Творческий поиск корейских мастеров позволил усовершенствовать собственные приемы с тем, чтобы изготавливать оригинальные сорта хан­джи. Такого рода технологии описаны во многих экономических трактатах XVI - XVII вв., например, в «Саллим кёндже» / «Лесная промышленность» Хын Мансона, касающемся бумажного производства: «На второй месяц по лунному календарю в сухую землю высаживали семена вяза; на зиму, чтобы не перемерзли, их укрывали картофельной ботвой; по прошествии трёх лет ростки подрезали, а осенью, когда листья желтели, их срезали и сдирали с них кору. В процессе химической варки черной коры (хыкпхи) применяли древесную, ячменную, соломенную золу, а также золу, получен­ную из раковин двустворчатых моллюсков. После этого получали «свет­лую» кору (пэкпхи), которую вновь проваривали с использованием одного из вышеназванных природных алкалинов; полученную массу несколько раз промывали, замочив в речной воде, воду сливали, затем отбивали волокно колотушкой, подвергали химической варке в большом чане. Затем добавля­ли в них слизистый секрет, получаемый из коры и корней вяза в качестве «склеивающего» элемента. Образовавшуюся массу тщательно перемешивали, зачерпывали ее сеткой, через отверстия в которой стекала вода, и в резуль­тате формировалось полотно. На сырую бумагу сверху клали доску, придав­ливали чем-нибудь очень тяжелым, удаляя по возможности всю влагу, после чего сушили, расстелив ее на большом плоском камне (валуне), доске, на лугу или же в доме на полу, растопив печь. Затем, обработанную таким образом бумагу, подвергали окрашиванию. Для этого использовали различные краси­тели растительного происхождения. Существовал способ, при котором не­посредственно перед отделением листов в кашицу добавляли определенный краситель, в зависимости от желаемого цвета. Для получения алого оттен­ка использовали сок хурмы, т. е. до отделения на листы в кашицу добавляли сок, варили, и только потом делали бумагу. Для достижения красного цвета окрашивали, вылив сок ягод непосредственно на бумагу. Для синего цвета использовали растение индиго. Так же, как и при получении алого цвета, его добавляли в древесную массу, после окрашивания которой делали бумагу. Непосредственно перед тем, как отделить листы, их сверху смазывали соком. Для получения жёлтого оттенка использовали сок куркумы»16.

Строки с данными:
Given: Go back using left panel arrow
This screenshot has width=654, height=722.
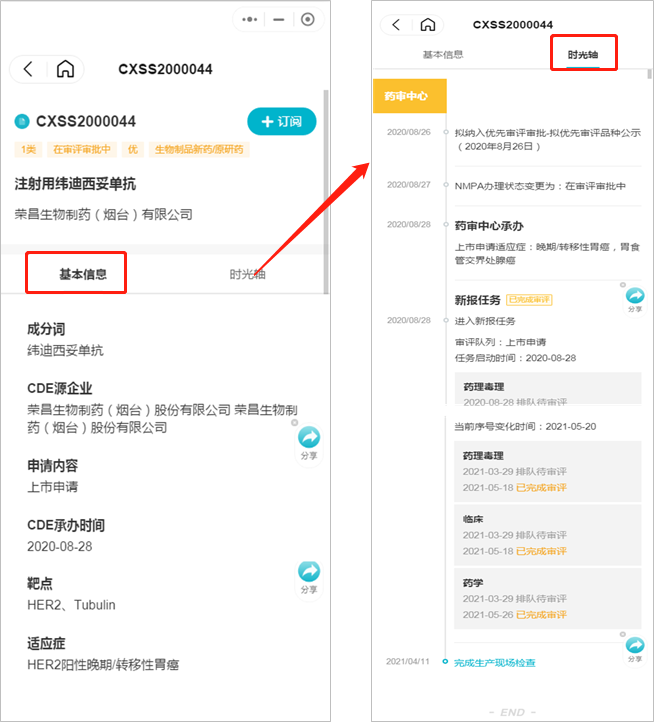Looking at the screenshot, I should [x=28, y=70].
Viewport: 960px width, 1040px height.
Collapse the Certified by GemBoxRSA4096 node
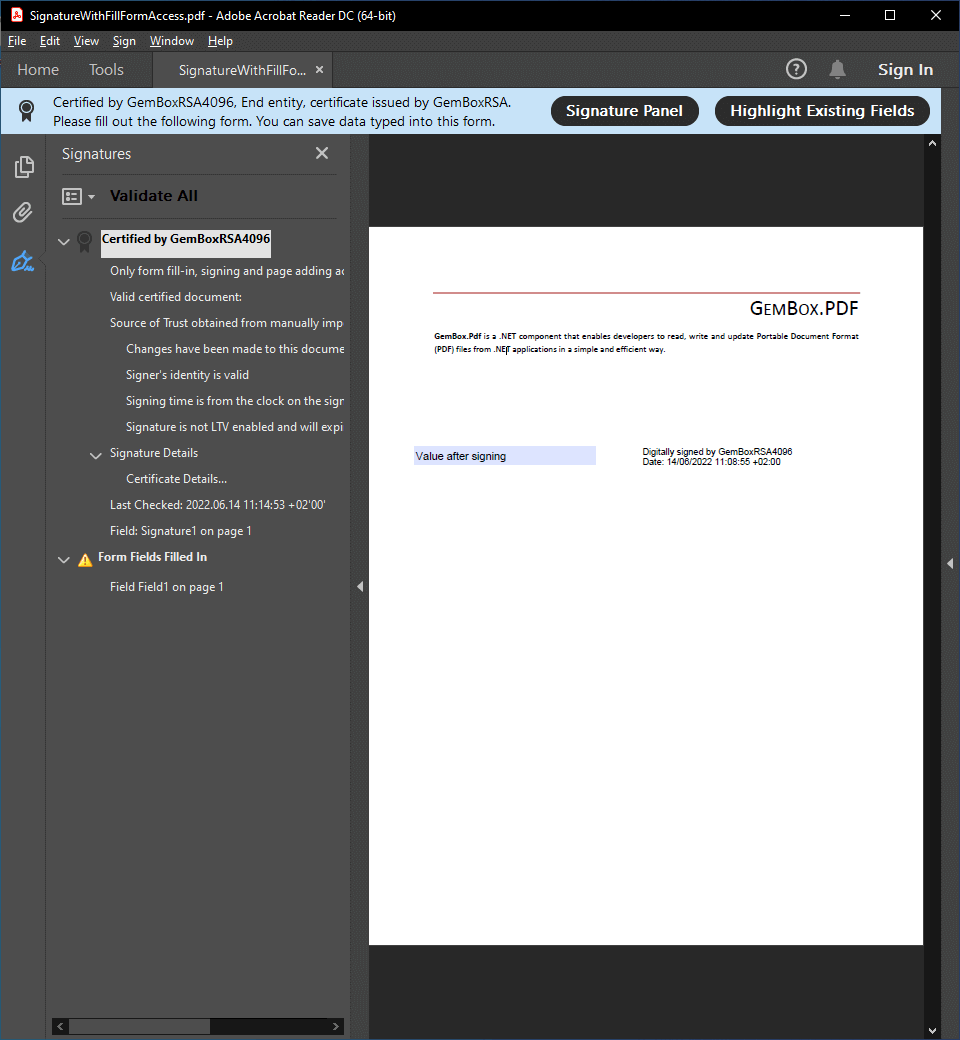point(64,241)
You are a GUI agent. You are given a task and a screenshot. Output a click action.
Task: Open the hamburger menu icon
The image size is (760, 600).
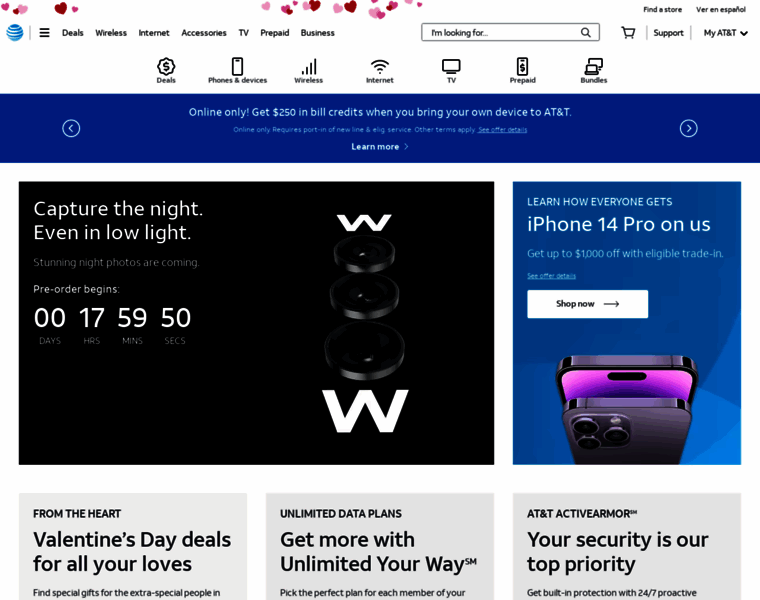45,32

---

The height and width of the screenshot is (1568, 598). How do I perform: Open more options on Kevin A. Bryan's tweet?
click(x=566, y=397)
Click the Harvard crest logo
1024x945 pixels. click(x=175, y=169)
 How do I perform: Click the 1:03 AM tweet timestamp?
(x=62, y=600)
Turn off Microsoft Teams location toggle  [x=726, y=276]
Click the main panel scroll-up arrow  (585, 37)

### Задания
A: Какое растение, согласно тексту о производстве корейской бумаги, использовали для получения синего цвета?
B: Переименуйте "toggle" в "switch" в записях, начиная со строки с "Turn off Microsoft" и заканчивая строкой с "Click the main". Приведите только эти строки, остальное в них не меняйте.
Текст и записи между собой никак не связаны.

### Ответы по заданиям
A: Индиго.

B:
Turn off Microsoft Teams location switch  [x=726, y=276]
Click the main panel scroll-up arrow  (585, 37)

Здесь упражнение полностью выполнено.